Veiligheid speelt daarbij ook een rol. In de diepte-interviews van De Pedagogische Gemeenschap in de Multi-etnische Wijk vertellen moeders dat zij zich niet altijd veilig voelen in de wijk door

criminaliteit, drugsgebruik en hinderlijk gedrag van hangjongeren. Wanneer bepaalde

buurtkinderen vandalisme plegen, zijn zij bang om hen aan te spreken. Een Marokkaanse moeder met drie kinderen vertelt bijvoorbeeld: ‘Er zijn kinderen daar durf ik niets tegen te zeggen. En als je zegt: “Dat mag niet, waarom kras je, waarom maak je een raam kapot” of zo. “Opdonderen, het is je probleem niet, je bent mijn moeder niet.” Dan doe je niets, maar er zijn buren, weet je, échte buren,  ik ken haar echt goed. (...) Haar kinderen durf ik wel heel goed aan te spreken’ (De Haan en anderen, 2013).

Uit het onderzoek van Allemaal Opvoeders komt naar voren dat niet-westerse ouders vaker dan westerse ouders negatief oordelen over hun buurt. Niet-westerse ouders zeggen vaker dat zij hun buurt geen goede plek vinden om kinderen te laten opgroeien en vertellen ook vaker dat ze zouden verhuizen als dat kon (Kesselring en anderen, 2012).
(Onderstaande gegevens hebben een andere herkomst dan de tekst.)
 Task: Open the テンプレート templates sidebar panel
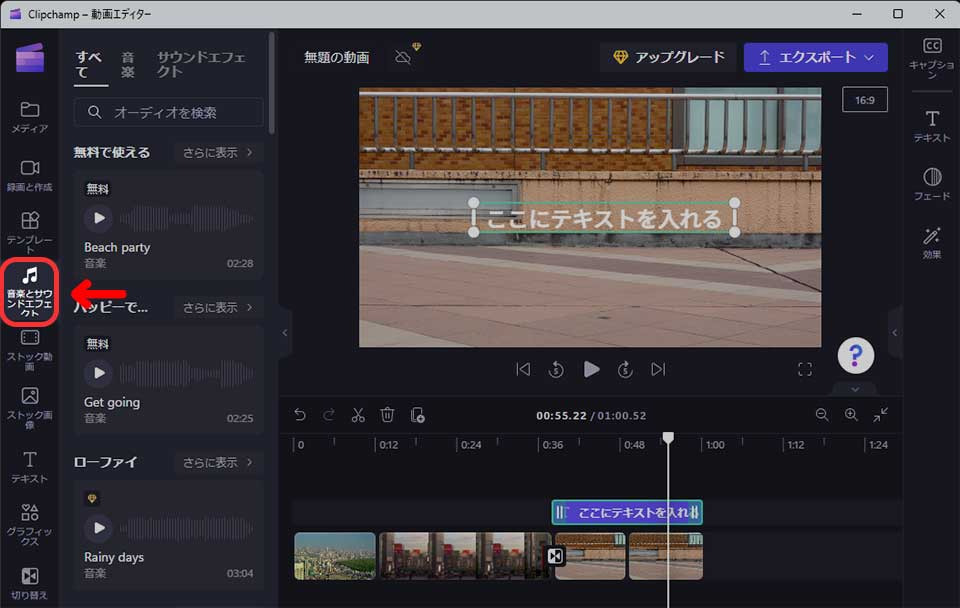(x=30, y=230)
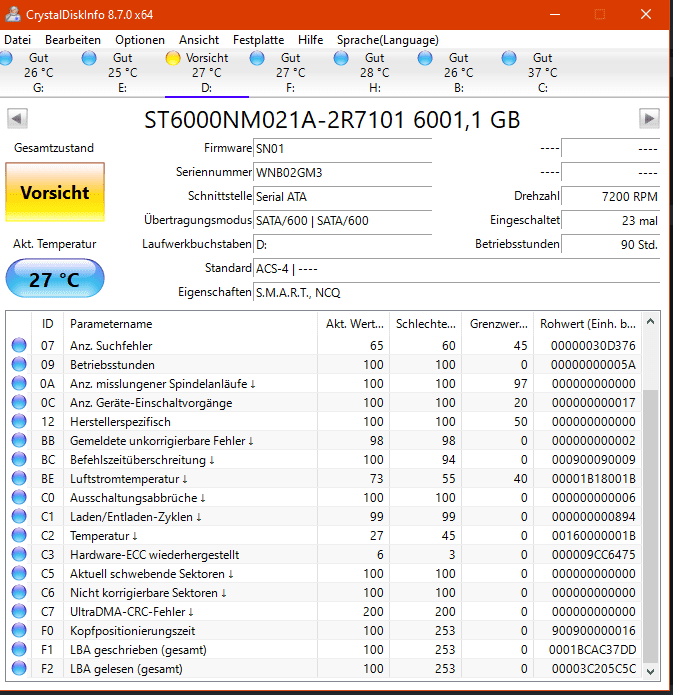The image size is (673, 695).
Task: Open the Sprache(Language) menu
Action: click(x=387, y=40)
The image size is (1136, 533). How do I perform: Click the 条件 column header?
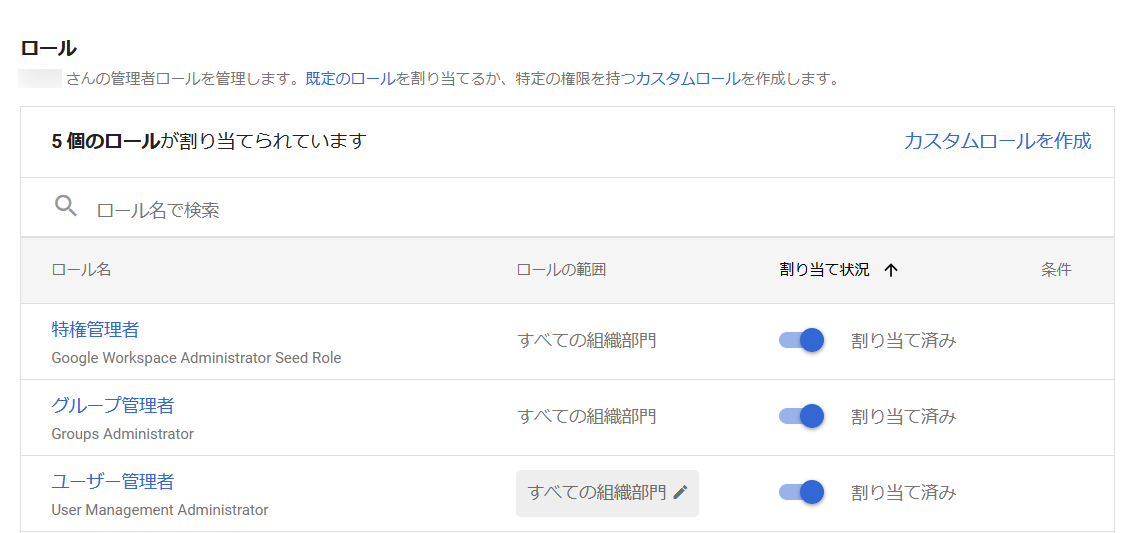[x=1056, y=270]
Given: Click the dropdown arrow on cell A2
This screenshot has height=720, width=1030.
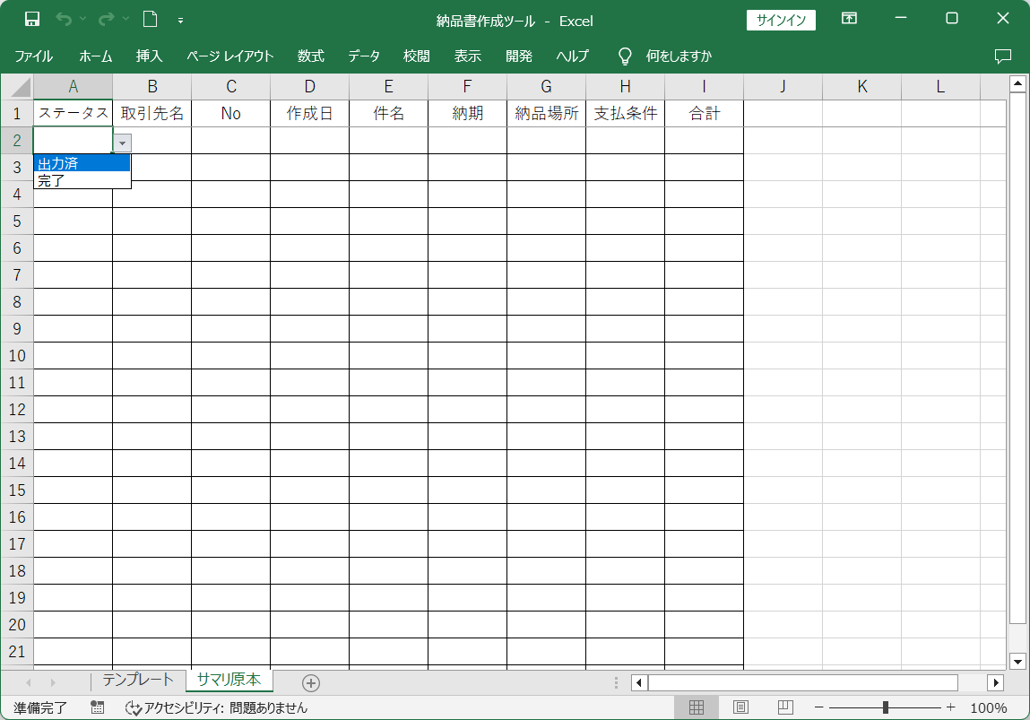Looking at the screenshot, I should [122, 143].
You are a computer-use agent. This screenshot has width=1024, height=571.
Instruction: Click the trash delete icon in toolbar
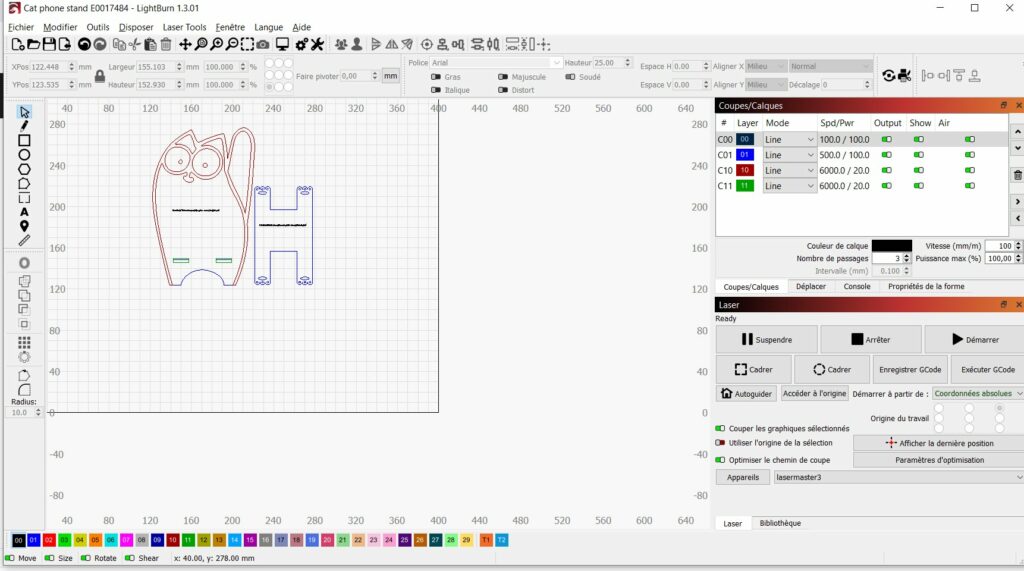point(166,44)
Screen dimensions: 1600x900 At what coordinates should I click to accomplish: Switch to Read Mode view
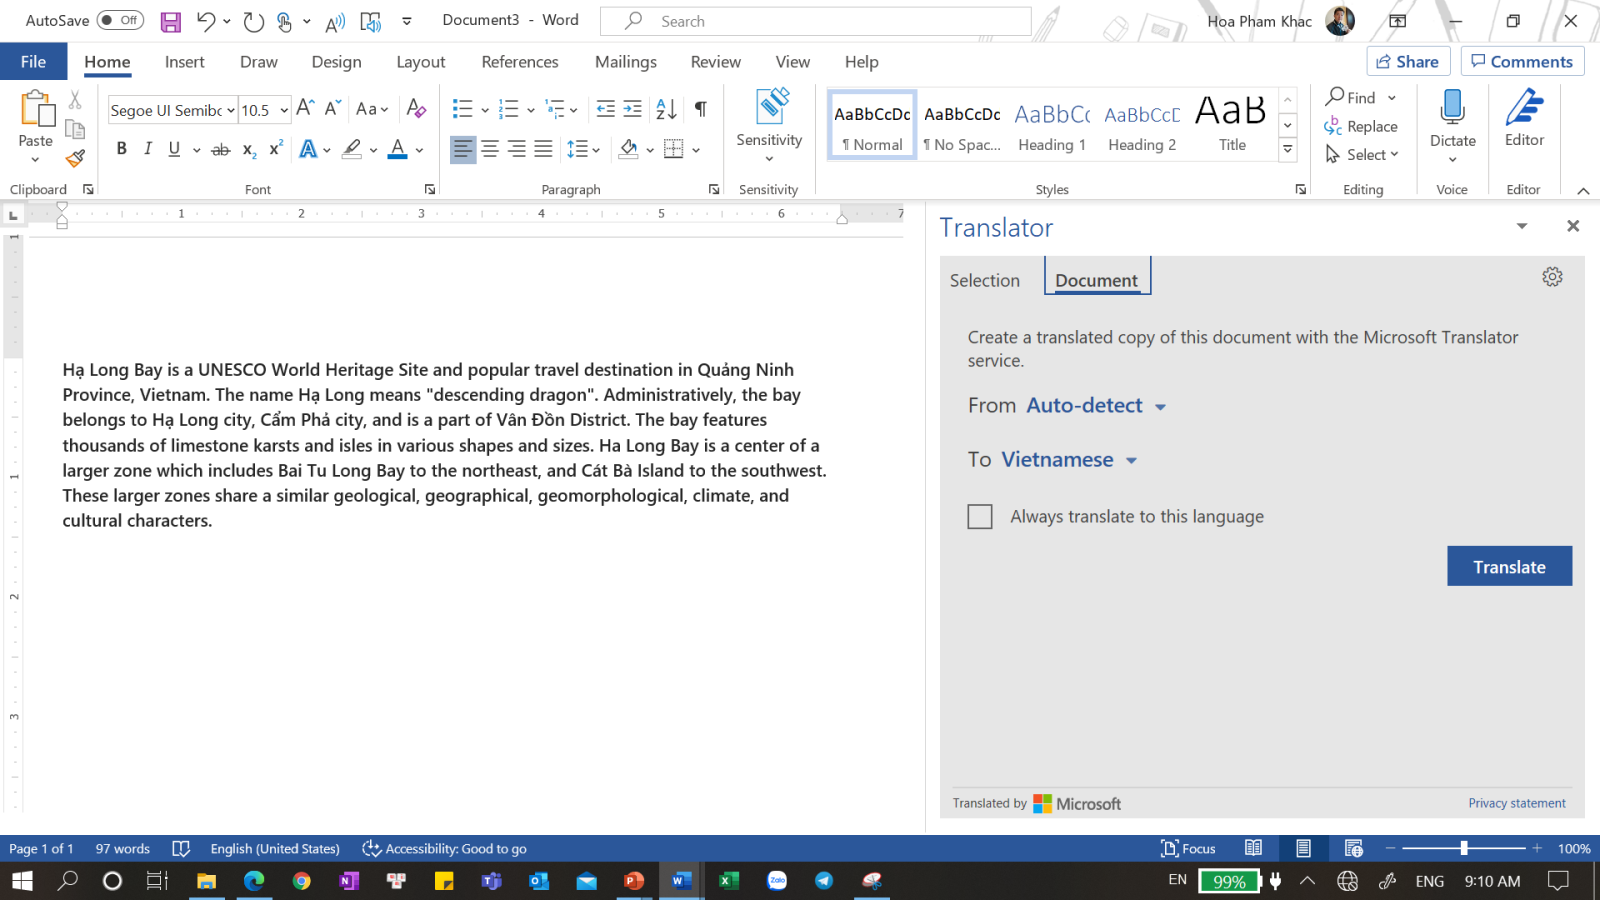click(x=1253, y=849)
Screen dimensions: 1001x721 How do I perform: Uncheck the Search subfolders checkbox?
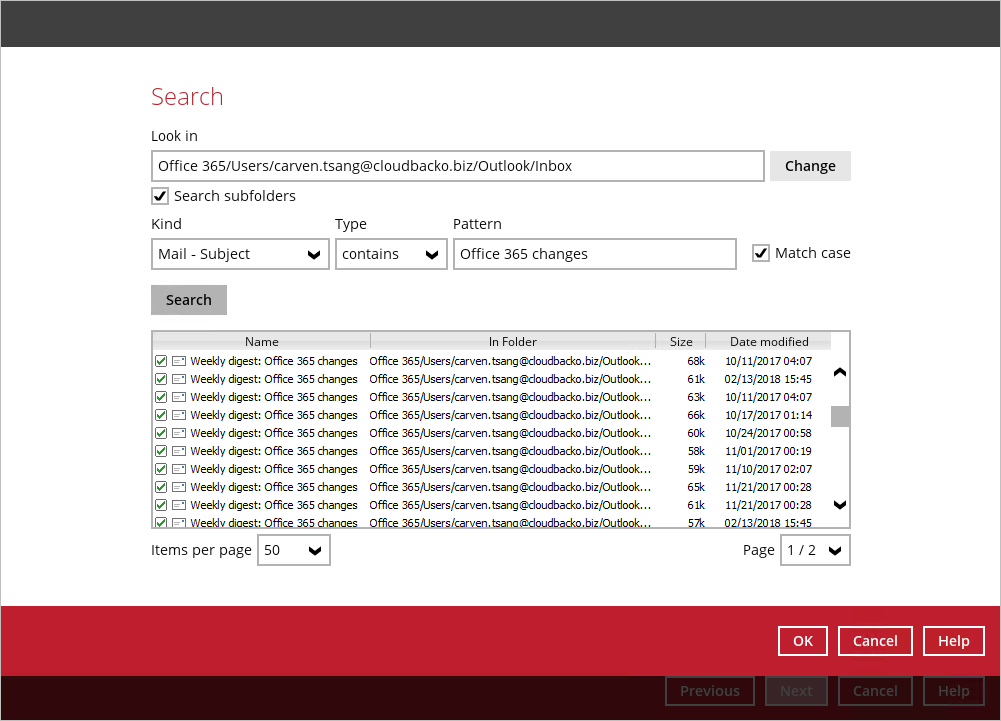point(160,196)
Ook in een aantal diepte-interviews voor De Pedagogische Gemeenschap in de Multi-etnische Wijk oordelen ouders negatief over hun wijk. Omdat veel van deze ouders de multi-etnische wijk als onveilig ervaren, vinden zij het niet prettig om hun kinderen alleen naar buiten te laten. Ze stellen dan ook duidelijke regels als hun kinderen naar buiten gaan: waar ze mogen komen, met wie ze mogen omgaan en hoe laat ze thuis moeten zijn. De meeste geïnterviewden houden hun kinderen ’s avonds binnen. Deze moeders hebben de behoefte om zelf meer toezicht op hun kinderen te houden, omdat de omgeving dat niet vanzelfsprekend doet én omdat in de omgeving andere  normen en waarden heersen (De Haan en anderen, 2013). Hoewel westerse en niet-westerse opvoeders positief denken over het corrigeren van en toezicht houden op kinderen in de publieke ruimte, bestaan er dus drempels in de praktijk.

Een nieuw steunnetwerk

Zowel westerse als niet-westerse ouders staan positief tegenover opvoedingsadvies en praktische

(3)

steun bij de opvoeding. Eerder onderzoek wees erop dat ouders die meer informele steun krijgen een positievere houding hebben tegenover het delen van opvoedingsverantwoordelijkheden.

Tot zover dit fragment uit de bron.